Se bem percebo, aquilo que o caro consulente diz é que o facto de uma letra aparecer escrita faz com que as pessoas habituadas à grafia brasileira a pronunciem, coisa que não fariam em situação espontânea de oralidade. Depreendo, seguindo essa linha de raciocínio, que o consulente dirá o mesmo de palavras como óptimo, director ou acto, cujos p ou c antes de t são mudos na variedade europeia e inexistentes na variedade brasileira; ou como corrupto ou facto, cujos c e p são pronunciados na variedade europeia, mas também não existem na ortografia do Brasil.
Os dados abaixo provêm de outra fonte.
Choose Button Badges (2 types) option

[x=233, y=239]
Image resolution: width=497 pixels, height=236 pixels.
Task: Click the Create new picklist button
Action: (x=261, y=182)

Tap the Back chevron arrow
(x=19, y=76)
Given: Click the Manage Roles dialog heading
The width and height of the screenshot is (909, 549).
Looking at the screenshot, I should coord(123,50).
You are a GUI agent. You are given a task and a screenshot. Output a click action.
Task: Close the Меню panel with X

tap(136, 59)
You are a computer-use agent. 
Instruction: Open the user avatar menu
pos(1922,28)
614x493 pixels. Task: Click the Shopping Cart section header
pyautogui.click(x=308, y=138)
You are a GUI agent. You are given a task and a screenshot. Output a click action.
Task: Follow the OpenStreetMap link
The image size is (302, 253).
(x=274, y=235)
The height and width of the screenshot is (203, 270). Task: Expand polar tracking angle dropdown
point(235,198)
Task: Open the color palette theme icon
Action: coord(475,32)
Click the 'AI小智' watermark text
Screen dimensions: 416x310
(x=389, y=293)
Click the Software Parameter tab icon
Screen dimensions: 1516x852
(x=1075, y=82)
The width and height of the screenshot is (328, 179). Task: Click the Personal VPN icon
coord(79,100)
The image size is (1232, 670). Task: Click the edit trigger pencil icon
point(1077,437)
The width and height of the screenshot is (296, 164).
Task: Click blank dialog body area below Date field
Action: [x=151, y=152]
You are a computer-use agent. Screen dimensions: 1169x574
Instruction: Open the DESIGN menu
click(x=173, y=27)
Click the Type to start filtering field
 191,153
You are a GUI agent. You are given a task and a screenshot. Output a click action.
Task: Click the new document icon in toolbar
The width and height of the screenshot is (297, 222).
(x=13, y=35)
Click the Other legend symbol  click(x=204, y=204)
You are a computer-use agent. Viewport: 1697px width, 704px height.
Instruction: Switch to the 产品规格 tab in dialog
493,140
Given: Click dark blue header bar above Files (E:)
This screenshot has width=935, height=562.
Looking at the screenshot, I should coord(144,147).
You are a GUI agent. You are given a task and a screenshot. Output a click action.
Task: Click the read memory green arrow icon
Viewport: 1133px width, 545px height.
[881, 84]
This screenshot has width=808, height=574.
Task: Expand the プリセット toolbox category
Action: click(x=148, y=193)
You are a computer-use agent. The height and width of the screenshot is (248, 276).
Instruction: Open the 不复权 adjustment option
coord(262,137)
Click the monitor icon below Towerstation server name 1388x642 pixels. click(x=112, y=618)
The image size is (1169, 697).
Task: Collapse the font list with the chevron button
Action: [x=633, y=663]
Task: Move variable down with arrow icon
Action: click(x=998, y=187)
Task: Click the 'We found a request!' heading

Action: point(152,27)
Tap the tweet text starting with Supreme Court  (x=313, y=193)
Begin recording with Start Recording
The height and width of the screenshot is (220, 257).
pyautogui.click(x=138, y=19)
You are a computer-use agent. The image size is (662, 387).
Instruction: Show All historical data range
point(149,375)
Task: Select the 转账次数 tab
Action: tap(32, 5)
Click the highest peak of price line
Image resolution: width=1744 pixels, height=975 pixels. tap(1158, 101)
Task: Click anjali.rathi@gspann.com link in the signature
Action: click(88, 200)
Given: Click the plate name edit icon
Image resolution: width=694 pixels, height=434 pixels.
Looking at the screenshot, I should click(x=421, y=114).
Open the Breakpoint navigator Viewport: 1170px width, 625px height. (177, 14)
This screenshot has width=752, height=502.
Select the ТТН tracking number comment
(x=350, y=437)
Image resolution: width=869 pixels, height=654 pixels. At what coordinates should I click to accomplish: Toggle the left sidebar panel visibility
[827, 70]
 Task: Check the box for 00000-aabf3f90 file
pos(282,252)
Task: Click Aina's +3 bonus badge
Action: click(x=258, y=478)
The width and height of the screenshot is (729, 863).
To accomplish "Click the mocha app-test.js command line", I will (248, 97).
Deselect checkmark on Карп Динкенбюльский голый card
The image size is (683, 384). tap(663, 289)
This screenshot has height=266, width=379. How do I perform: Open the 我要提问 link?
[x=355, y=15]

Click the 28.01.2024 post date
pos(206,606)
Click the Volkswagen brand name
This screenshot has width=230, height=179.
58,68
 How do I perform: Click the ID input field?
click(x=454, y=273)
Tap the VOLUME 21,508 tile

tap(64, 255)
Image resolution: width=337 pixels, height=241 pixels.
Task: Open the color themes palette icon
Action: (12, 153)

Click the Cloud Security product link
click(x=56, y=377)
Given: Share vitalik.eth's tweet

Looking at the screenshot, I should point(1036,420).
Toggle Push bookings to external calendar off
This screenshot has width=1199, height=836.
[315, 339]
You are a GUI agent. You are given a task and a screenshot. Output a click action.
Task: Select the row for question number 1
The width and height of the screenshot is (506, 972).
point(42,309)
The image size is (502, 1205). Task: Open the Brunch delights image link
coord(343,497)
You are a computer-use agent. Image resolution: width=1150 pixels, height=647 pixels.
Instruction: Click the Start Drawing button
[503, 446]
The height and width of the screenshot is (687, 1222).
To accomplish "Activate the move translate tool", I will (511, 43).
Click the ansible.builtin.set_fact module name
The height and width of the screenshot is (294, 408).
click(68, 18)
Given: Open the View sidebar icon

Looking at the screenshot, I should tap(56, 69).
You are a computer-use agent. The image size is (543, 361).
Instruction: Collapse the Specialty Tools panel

Não tenho dados concretos para apresentar, mas é minha convicção de que qualquer leitor habituado à grafia brasileira rapidamente se apercebe de que corrupto, facto, director e óptimo são a mesma palavra que as suas bem conhecidas corruto, fato, diretor e ótimo, assim como acontece, em sentido contrário, com um leitor habituado à grafia portuguesa quando se depara com palavras como corruto, fato, diretor e ôtimo. Mau seria se assim não fosse, pois o novo Acordo, a ser aprovado, manterá as diferenças em palavras em que o som [p] ou [k] é pronunciado (e escrito) numa variedade e não na outra como corrupto/corruto ou facto/fato.
Por outro lado, também no Brasil existem muitas excepções à regra que o consulente enuncia e segundo a qual, no Brasil, se lêem todas as letras que a ortografia prevê, como são, por exemplo, o h inicial em palavras como hipopótamo ou história, o u em palavras como queijo, ou até, em última análise, o r final em palavras como amor ou falar.
Tudo isto dito, resta acrescentar que as reservas que o consulente sente, e que existem de facto, não parecem neste momento suficientemente fortes para vir a pôr em causa a aprovação em Portugal do novo Acordo Ortográfico. Resta-nos esperar para ver.